◆ **WHAT TO DO**: Below are records to be transcribed exactly; any pictures should be left out.

--- EXTRACTED ENTRIES Enclosed Below ---

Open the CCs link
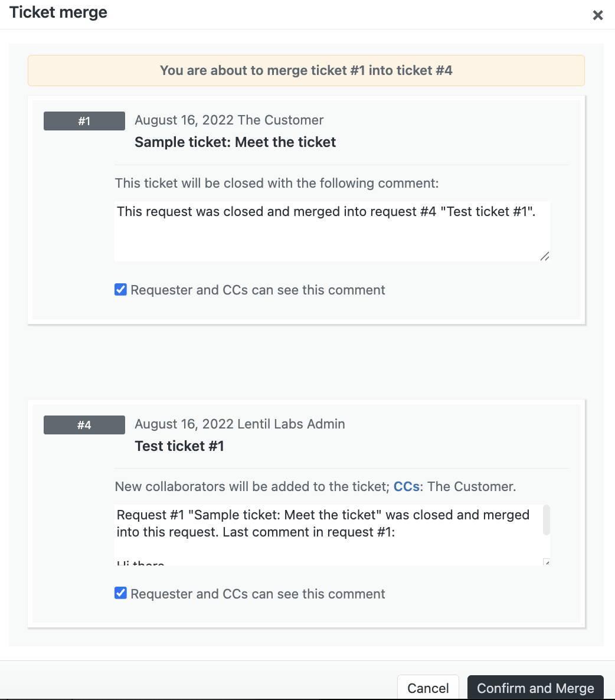Image resolution: width=615 pixels, height=700 pixels. click(406, 486)
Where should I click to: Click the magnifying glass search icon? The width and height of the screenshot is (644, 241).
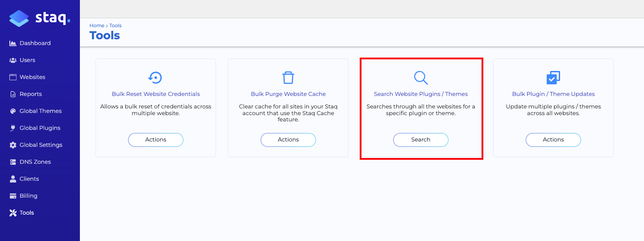pos(421,78)
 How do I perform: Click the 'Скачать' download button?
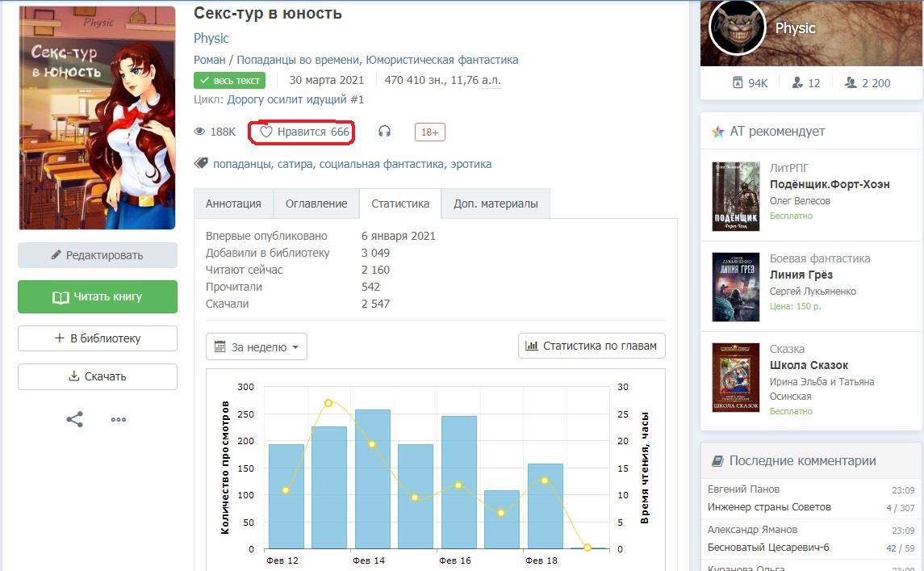98,376
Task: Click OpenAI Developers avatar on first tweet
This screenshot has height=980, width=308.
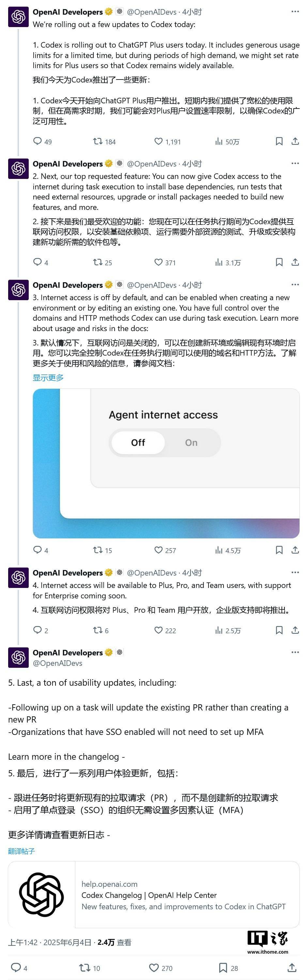Action: pyautogui.click(x=18, y=17)
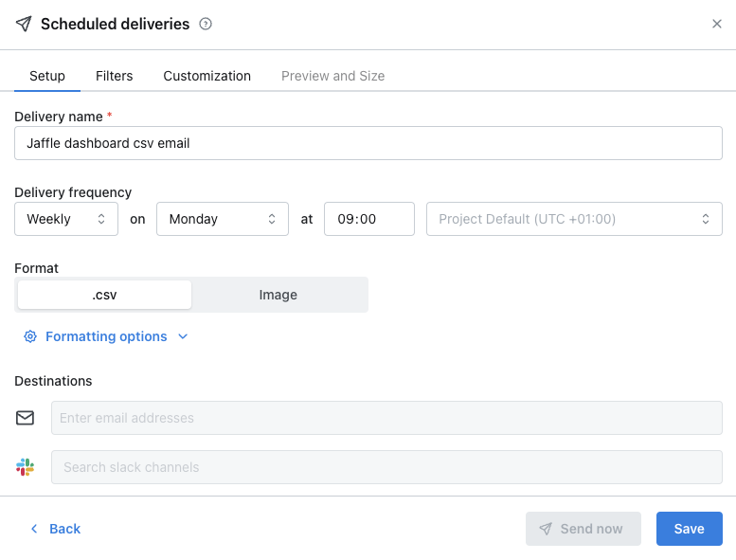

--- End of Enclosed EXTRACTED ENTRIES ---

◆ **ANSWER SECTION**:
Open the CCs link
Image resolution: width=615 pixels, height=700 pixels. click(406, 486)
Where should I click to: Click the magnifying glass search icon? The width and height of the screenshot is (644, 241).
pos(421,78)
 How do I perform: Click the 'Скачать' download button?
98,376
Task: Click OpenAI Developers avatar on first tweet
This screenshot has height=980, width=308.
Action: pyautogui.click(x=18, y=17)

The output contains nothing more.